読みながら何度も喜び/悦び/歓びがこみあげてきて、至福の通勤時間になりました。
『博士の愛した数式』や『ミーナの行進』のような"ほのぼの系"ではなくて、『薬指の標本』や『沈黙博物館』の系列に連なる"異次元ワールド系"の作品たちです。
ストーリーにはちょっと危ないものも含まれていて、読書とは「人に言えない習慣、罪深い愉しみ(©高橋源一郎)」という言葉が何度も脳裏をよぎります。
私たちが暮らしているこの日常世界ととてもよく似た、だけど決定的に何かが違う世界を作り出し、その中に目を覆いたくなる、だけど指の隙間から覗き見たくなるシーンを描き出す作者。
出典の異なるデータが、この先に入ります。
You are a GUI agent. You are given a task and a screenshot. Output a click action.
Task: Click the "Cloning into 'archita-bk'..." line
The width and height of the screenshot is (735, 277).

まるで手品を見ているよう。あっと驚く。あり得ないと思うけど目の前で起きている。種も仕掛けもあるけど、気持ちよく騙されてうっとりしたい。
甲乙つけ難い作品のなかから一つだけ選ぶとすれば「イービーのかなわぬ望み」。
町一番古い中華料理店。
そのエレベーターの中で生まれ、エレベーターの中で育ち、エレベーターポーイとして過ごしている主人公。Elevator Boy略してE.B.。
ところがその中華料理店が改装のために取り壊されることになった時、E.B.の運命とは。
人が一生をエレベーターの中だけで完結させるというストーリーを、短編とはいえ最初から最後まで描ききってしまう筆さばき。
調律師がピアノを調律している最中であるかのように、F1レーサーが世界グランプリでトップ争いをしている最中であるかのように、E.B.がエレベーターを操作する姿を描く筆さばき。
うっとり。しっとり。ねっとり。じっとり。見事です。
不思議なことに、いくつかの作品で「いしいしんじ」っぽい作風を感じました。これも幸せの理由だったのかもしれません。
磯良一の表紙や扉挿絵もプラスでした。作品世界と高め合っている感じがします。